#### [EXERCISE DIRECTIONS]
Beginning with the line that contains "Instruction: Select the 40 ETH amount marker", restate each line below through the final one exactly, and exclude the pictures.

#### [DATA FOR PROCESSING]

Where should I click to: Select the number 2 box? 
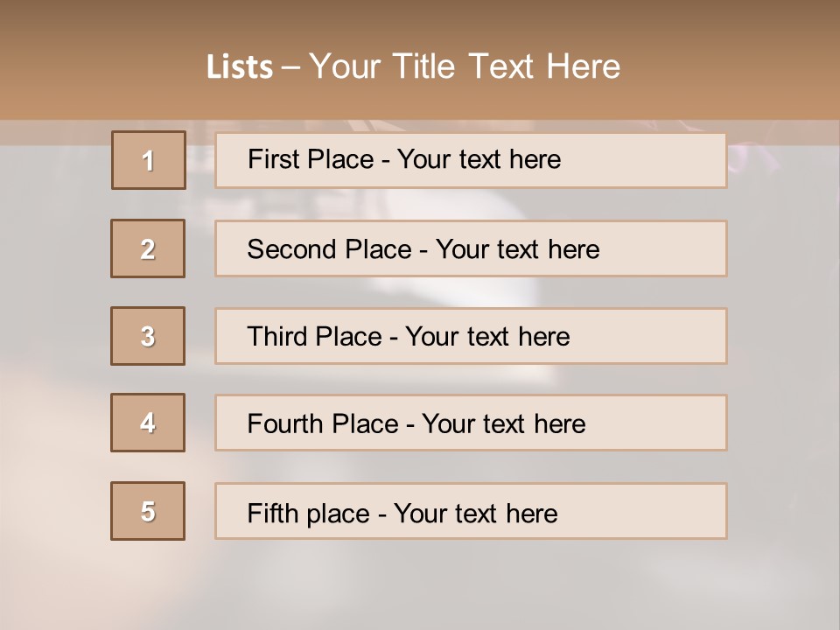pos(148,249)
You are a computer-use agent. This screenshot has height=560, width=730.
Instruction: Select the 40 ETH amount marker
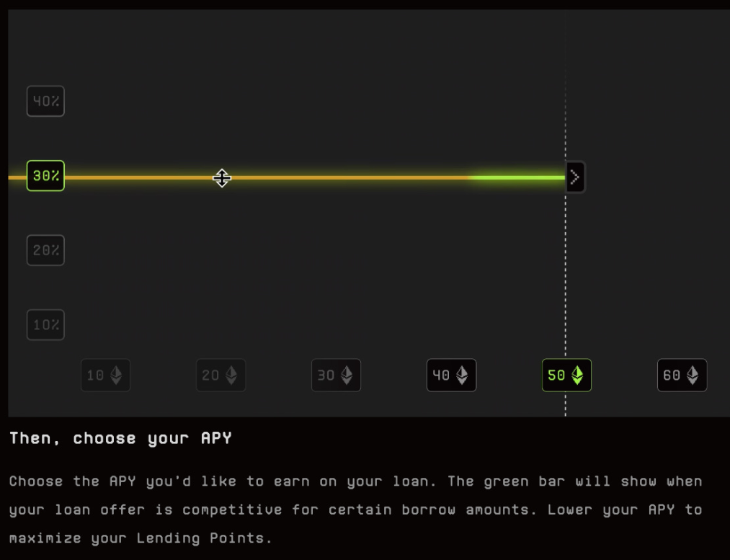click(x=451, y=375)
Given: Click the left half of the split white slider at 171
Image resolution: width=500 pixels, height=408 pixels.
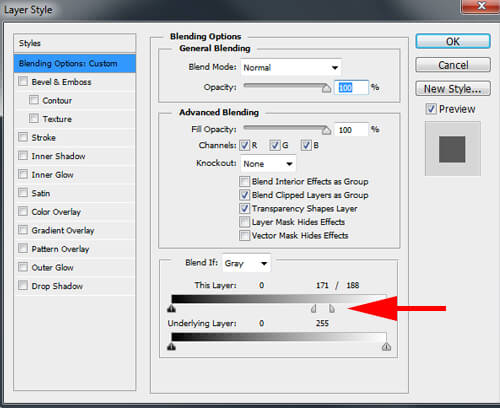Looking at the screenshot, I should tap(313, 309).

#### [RESPONSE]
Instruction: Select the 40 ETH amount marker
click(x=451, y=375)
Given: Click the left half of the split white slider at 171
Image resolution: width=500 pixels, height=408 pixels.
Looking at the screenshot, I should tap(313, 309).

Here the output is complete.